Quantitative analysis
Hyperparameters for the model architecture
LLaMA | Model hyper parameters | |||||
---|---|---|---|---|---|---|
Number of parameters | dimension | n heads | n layers | Learn rate | Batch size | n tokens |
7B | 4096 | 32 | 32 | 3.0E-04 | 4M | 1T |
13B | 5120 | 40 | 40 | 3.0E-04 | 4M | 1T |
33B | 6656 | 52 | 60 | 1.5.E-04 | 4M | 1.4T |
65B | 8192 | 64 | 80 | 1.5.E-04 | 4M | 1.4T |
Table 1 - Summary of LLama Model Hyperparameters
We present our results on eight standard common sense reasoning benchmarks in the table below.
LLaMA | Reasoning tasks | ||||||||
---|---|---|---|---|---|---|---|---|---|
Number of parameters | BoolQ | PIQA | SIQA | HellaSwag | WinoGrande | ARC-e | ARC-c | OBQA | COPA |
7B | 76.5 | 79.8 | 48.9 | 76.1 | 70.1 | 76.7 | 47.6 | 57.2 | 93 |
13B | 78.1 | 80.1 | 50.4 | 79.2 | 73 | 78.1 | 52.7 | 56.4 | 94 |
33B | 83.1 | 82.3 | 50.4 | 82.8 | 76 | 81.4 | 57.8 | 58.6 | 92 |
65B | 85.3 | 82.8 | 52.3 | 84.2 | 77 | 81.5 | 56 | 60.2 | 94 |
We present our results on bias in the table below. Note that lower value is better indicating lower bias.
No | Category | FAIR LLM |
---|---|---|
1 | Gender | 70.6 |
2 | Religion | 79 |
3 | Race/Color | 57 |
4 | Sexual orientation | 81 |
5 | Age | 70.1 |
6 | Nationality | 64.2 |
7 | Disability | 66.7 |
8 | Physical appearance | 77.8 |
9 | Socioeconomic status | 71.5 |
LLaMA Average | 66.6 |
Table 3 - Summary bias of our model output
Ethical considerations
Data The data used to train the model is collected from various sources, mostly from the Web. As such, it contains offensive, harmful and biased content. We thus expect the model to exhibit such biases from the training data.
Human life The model is not intended to inform decisions about matters central to human life, and should not be used in such a way.
Mitigations We filtered the data from the Web based on its proximity to Wikipedia text and references. For this, we used a Kneser-Ney language model and a fastText linear classifier.

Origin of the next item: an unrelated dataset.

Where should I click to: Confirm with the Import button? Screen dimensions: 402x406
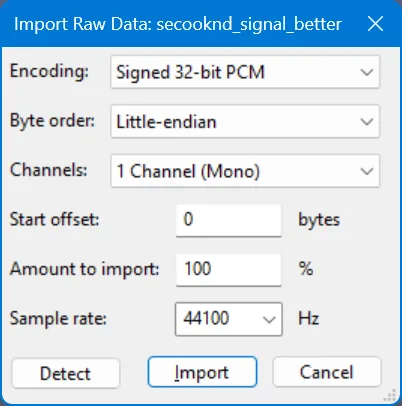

Risks and harms Risks and harms of large language models include the generation of harmful, offensive or biased content. These models are often prone to generating incorrect information, sometimes referred to as hallucinations. We do not expect our model to be an exception in this regard.
Use cases LLaMA is a foundational model, and as such, it should not be used for downstream applications without further investigation and mitigations of risks. These risks and potential fraught use cases include, but are not limited to: generation of misinformation and generation of harmful, biased or offensive content.